With both ends included, repeat exactly the lines of the entries below from the one containing "The image size is (832, 504)." down to the one containing "Task: Select the data point at 12PM", and no others.

── Source data

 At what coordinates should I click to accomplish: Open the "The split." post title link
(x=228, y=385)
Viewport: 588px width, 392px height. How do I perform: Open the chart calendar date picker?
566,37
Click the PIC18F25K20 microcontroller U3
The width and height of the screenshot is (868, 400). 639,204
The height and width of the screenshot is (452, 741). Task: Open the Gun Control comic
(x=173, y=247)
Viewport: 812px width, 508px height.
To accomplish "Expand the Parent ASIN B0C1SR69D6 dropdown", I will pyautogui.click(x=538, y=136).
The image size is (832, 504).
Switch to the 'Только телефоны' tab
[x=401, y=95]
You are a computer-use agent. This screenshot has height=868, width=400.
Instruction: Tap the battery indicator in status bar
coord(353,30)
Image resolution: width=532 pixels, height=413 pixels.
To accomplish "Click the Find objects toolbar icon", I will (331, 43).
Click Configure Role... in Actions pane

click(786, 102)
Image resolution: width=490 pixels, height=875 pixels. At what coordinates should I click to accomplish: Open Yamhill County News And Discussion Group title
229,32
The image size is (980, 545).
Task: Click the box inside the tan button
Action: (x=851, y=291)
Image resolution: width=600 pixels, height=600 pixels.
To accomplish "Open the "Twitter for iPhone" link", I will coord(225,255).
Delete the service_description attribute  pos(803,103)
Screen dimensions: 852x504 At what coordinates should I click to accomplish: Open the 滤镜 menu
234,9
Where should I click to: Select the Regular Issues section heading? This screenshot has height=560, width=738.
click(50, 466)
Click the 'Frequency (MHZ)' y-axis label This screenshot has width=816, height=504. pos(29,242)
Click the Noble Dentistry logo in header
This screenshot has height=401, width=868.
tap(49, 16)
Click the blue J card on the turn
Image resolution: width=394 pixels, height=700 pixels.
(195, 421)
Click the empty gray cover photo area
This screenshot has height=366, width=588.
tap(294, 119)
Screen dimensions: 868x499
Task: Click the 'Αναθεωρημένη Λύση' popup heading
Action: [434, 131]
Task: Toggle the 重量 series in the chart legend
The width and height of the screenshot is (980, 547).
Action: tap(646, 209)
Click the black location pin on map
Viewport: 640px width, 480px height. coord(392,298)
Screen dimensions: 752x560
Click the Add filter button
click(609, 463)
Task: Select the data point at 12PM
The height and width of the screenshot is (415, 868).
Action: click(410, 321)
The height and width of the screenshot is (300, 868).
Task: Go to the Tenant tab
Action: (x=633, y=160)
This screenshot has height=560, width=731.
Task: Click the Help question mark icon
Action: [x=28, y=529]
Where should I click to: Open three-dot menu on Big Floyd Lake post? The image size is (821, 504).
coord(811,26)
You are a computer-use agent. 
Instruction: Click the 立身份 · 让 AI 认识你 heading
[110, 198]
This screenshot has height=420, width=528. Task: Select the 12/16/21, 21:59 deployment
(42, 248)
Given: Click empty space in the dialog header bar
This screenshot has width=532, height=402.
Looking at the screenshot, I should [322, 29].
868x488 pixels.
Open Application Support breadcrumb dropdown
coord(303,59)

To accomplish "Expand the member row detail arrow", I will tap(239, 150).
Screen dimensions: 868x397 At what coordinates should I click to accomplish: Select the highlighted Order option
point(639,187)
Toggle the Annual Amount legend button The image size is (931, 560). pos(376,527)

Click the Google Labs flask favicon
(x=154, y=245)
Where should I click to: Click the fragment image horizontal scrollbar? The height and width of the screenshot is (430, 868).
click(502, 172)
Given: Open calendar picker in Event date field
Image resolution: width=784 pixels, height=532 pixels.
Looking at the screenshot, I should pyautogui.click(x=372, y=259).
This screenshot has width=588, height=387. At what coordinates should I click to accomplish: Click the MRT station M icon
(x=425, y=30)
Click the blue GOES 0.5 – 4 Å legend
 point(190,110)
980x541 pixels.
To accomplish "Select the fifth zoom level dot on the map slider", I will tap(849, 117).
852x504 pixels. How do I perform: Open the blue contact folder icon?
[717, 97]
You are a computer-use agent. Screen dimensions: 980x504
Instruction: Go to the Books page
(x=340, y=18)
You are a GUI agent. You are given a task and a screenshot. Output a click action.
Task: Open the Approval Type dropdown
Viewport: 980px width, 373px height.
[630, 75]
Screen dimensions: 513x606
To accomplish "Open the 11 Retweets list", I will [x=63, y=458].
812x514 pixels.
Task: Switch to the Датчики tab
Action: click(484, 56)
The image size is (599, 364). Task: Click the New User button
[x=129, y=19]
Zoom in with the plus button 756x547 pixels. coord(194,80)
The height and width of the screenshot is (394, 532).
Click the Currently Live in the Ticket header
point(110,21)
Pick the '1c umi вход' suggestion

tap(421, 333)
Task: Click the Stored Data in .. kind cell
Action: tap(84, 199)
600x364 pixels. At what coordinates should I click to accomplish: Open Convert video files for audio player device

────

Written answer ::
The image size is (832, 504).
Switch to the 'Только телефоны' tab
[x=401, y=95]
You are a computer-use agent. This screenshot has height=868, width=400.
Instruction: Tap the battery indicator in status bar
coord(353,30)
Image resolution: width=532 pixels, height=413 pixels.
To accomplish "Click the Find objects toolbar icon", I will (331, 43).
Click Configure Role... in Actions pane

click(786, 102)
Image resolution: width=490 pixels, height=875 pixels. At what coordinates should I click to accomplish: Open Yamhill County News And Discussion Group title
229,32
The image size is (980, 545).
Task: Click the box inside the tan button
Action: (x=851, y=291)
Image resolution: width=600 pixels, height=600 pixels.
To accomplish "Open the "Twitter for iPhone" link", I will coord(225,255).
Delete the service_description attribute  pos(803,103)
Screen dimensions: 852x504 At what coordinates should I click to accomplish: Open the 滤镜 menu
234,9
Where should I click to: Select the Regular Issues section heading? This screenshot has height=560, width=738.
click(50, 466)
Click the 'Frequency (MHZ)' y-axis label This screenshot has width=816, height=504. pos(29,242)
Click the Noble Dentistry logo in header
This screenshot has height=401, width=868.
tap(49, 16)
Click the blue J card on the turn
Image resolution: width=394 pixels, height=700 pixels.
(195, 421)
Click the empty gray cover photo area
This screenshot has height=366, width=588.
tap(294, 119)
Screen dimensions: 868x499
Task: Click the 'Αναθεωρημένη Λύση' popup heading
Action: [434, 131]
Task: Toggle the 重量 series in the chart legend
The width and height of the screenshot is (980, 547).
Action: tap(646, 209)
Click the black location pin on map
Viewport: 640px width, 480px height. coord(392,298)
Screen dimensions: 752x560
Click the Add filter button
click(609, 463)
Task: Select the data point at 12PM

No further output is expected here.